When Child Protective Services comes knocking, low-income Texas parents now have somewhere to call before things spiral into court or foster care. A new statewide hotline, the Family Early Defense Network, is connecting families with child-welfare lawyers and crisis support right as CPS opens an investigation, with the goal of heading off unnecessary removals.
As reported by KENS 5, the Family Early Defense Network launched this month as a three-year, statewide effort that offers free legal guidance and crisis support to families when CPS begins looking into a case. Organizers told KENS 5 the project was seeded with a $14,000,000 grant from the Texas Access to Justice Foundation and will be run by legal-aid offices across Texas, including Texas RioGrande Legal Aid, to serve very-low-income households.
How the network works
The Network routes callers to child-welfare attorneys through the Texas Legal Services Center’s Family Helpline. According to TexasLawHelp, the Family Helpline is staffed Monday through Friday by attorneys who provide legal information, referrals and education about how the CPS process works.

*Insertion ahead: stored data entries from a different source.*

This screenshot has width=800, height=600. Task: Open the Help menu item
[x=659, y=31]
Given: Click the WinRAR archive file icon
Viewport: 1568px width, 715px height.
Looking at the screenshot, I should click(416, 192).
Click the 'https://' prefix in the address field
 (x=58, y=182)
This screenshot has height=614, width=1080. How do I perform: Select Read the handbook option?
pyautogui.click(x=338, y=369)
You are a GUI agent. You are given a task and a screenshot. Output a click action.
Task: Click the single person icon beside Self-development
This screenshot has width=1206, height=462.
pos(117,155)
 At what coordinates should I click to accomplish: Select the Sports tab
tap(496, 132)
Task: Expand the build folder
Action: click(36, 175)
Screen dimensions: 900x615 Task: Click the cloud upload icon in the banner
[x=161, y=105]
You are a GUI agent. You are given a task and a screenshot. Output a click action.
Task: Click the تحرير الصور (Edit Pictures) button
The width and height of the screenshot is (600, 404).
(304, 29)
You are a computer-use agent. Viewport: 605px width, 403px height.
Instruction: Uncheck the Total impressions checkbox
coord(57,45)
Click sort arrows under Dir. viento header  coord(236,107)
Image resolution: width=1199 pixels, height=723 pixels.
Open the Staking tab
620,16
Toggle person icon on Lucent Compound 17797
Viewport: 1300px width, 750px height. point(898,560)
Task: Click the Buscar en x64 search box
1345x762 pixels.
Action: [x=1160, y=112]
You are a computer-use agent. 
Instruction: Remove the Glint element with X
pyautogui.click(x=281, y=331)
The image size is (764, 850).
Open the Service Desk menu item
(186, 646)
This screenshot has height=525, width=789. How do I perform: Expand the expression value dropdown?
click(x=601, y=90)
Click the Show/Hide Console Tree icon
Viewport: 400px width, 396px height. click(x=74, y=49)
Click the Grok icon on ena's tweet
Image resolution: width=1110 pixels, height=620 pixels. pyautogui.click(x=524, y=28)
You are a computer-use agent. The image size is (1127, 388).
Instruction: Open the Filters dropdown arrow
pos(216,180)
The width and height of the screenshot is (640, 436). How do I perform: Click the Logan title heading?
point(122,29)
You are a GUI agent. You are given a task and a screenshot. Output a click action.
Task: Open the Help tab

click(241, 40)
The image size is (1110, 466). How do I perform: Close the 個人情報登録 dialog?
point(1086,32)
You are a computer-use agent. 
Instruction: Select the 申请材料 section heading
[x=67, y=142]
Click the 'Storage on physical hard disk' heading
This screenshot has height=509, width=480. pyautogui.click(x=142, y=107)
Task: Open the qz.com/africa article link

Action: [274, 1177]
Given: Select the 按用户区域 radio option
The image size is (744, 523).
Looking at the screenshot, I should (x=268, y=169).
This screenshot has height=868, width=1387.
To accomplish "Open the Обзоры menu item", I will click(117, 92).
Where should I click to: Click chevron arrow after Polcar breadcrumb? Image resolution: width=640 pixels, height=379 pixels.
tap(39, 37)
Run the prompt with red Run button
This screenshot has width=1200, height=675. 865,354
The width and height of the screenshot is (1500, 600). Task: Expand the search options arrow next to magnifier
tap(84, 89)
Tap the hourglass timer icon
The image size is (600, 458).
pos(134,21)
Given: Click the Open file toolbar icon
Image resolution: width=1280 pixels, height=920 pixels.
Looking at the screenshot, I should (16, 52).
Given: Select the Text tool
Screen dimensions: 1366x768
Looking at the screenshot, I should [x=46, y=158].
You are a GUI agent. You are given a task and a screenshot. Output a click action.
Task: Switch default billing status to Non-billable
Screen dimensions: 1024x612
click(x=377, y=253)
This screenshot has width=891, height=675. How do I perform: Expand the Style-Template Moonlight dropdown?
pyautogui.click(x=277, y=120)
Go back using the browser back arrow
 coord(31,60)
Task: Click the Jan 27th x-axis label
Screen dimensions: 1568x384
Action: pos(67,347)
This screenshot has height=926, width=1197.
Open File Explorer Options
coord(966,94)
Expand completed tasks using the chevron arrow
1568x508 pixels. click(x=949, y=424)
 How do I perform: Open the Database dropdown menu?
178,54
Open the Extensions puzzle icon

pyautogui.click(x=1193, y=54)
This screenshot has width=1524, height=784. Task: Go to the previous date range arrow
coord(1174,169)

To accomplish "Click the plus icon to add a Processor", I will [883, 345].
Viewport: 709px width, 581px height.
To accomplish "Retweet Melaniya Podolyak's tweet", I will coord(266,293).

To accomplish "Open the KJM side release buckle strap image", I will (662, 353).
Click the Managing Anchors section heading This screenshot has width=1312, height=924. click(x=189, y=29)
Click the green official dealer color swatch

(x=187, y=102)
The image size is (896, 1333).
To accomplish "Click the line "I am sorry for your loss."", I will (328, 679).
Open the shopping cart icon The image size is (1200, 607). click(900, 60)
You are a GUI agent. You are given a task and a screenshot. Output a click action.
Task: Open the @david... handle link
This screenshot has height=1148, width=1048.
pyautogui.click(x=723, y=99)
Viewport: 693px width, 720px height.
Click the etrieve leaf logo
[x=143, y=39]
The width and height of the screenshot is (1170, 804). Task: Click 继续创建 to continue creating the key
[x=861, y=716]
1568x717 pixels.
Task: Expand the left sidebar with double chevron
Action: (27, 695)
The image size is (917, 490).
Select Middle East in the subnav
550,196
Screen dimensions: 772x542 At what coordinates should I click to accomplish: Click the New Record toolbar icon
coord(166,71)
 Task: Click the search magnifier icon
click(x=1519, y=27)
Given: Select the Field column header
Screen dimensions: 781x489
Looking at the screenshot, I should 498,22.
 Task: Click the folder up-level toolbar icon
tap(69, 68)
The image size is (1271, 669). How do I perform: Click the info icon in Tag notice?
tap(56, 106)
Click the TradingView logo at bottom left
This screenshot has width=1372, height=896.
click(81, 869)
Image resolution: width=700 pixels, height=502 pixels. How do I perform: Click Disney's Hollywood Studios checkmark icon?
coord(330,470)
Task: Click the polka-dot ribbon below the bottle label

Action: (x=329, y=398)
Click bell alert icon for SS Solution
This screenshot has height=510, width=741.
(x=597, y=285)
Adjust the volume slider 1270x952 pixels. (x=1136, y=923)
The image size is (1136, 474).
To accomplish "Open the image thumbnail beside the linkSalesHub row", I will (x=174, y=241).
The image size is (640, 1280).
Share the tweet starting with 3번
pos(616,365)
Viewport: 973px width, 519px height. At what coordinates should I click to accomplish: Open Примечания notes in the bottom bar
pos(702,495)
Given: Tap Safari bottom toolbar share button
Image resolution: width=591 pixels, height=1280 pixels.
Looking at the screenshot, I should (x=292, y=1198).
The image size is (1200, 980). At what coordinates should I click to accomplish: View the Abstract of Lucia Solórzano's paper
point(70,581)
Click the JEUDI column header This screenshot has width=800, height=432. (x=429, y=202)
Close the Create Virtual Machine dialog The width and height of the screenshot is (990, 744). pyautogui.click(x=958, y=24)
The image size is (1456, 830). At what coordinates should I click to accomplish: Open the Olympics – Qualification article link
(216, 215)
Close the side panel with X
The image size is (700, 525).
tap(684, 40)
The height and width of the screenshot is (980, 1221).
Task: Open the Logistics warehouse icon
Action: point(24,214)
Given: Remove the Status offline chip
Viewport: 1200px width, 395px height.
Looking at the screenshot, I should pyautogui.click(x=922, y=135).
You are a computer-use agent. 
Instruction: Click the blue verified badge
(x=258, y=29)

Who qualifies and how to call
Organizers say the program is aimed at low-income families and will focus its limited legal-advocacy capacity on households that appear most at risk of losing children to the system. The Family Helpline number is 844-888-6565, and the Texas Children’s Commission notes TLSC’s helpline explains the CPS process and provides referrals but does not create an attorney-client relationship for callers. Texas Children’s Commission materials describe how TLSC offers live, one-on-one guidance for parents who suddenly find themselves dealing with CPS.
Advocates push for early intervention
Supporters say the network is trying to fill a glaring gap in oversight and basic information for families under investigation. Leila Blatt, a legal-aid official, told KENS 5 that “CPS is largely operating without oversight on the ground,” and advocates argue that getting lawyers involved at the very beginning can help cut down on contested removals and avoid children entering foster care when they do not need to.
A growing national model
Similar early legal-advocacy programs that step in before a case ever reaches a judge are popping up across the country as a way to keep families together and reduce churn in the child-welfare system. The Barton Child Law and Policy Center tracks preventive legal-advocacy initiatives nationwide, and the Texas Access to Justice Foundation is the primary funder in Texas for civil legal-aid projects that support efforts like this. Barton Child Law and Policy Center and Texas Access to Justice Foundation materials outline how early legal help fits into broader strategies to keep families intact.
What families should know
The pilot is free for callers and is backed by philanthropic grant funding for the initial three-year period. Families with questions about CPS contact can call the Family Helpline at 844-888-6565; for official Department of Family and Protective Services reports and background on investigations, parents can review the state’s CPS reports and data. TexasLawHelp and DFPS provide additional resources and guidance for parents and caregivers who want to understand what to expect.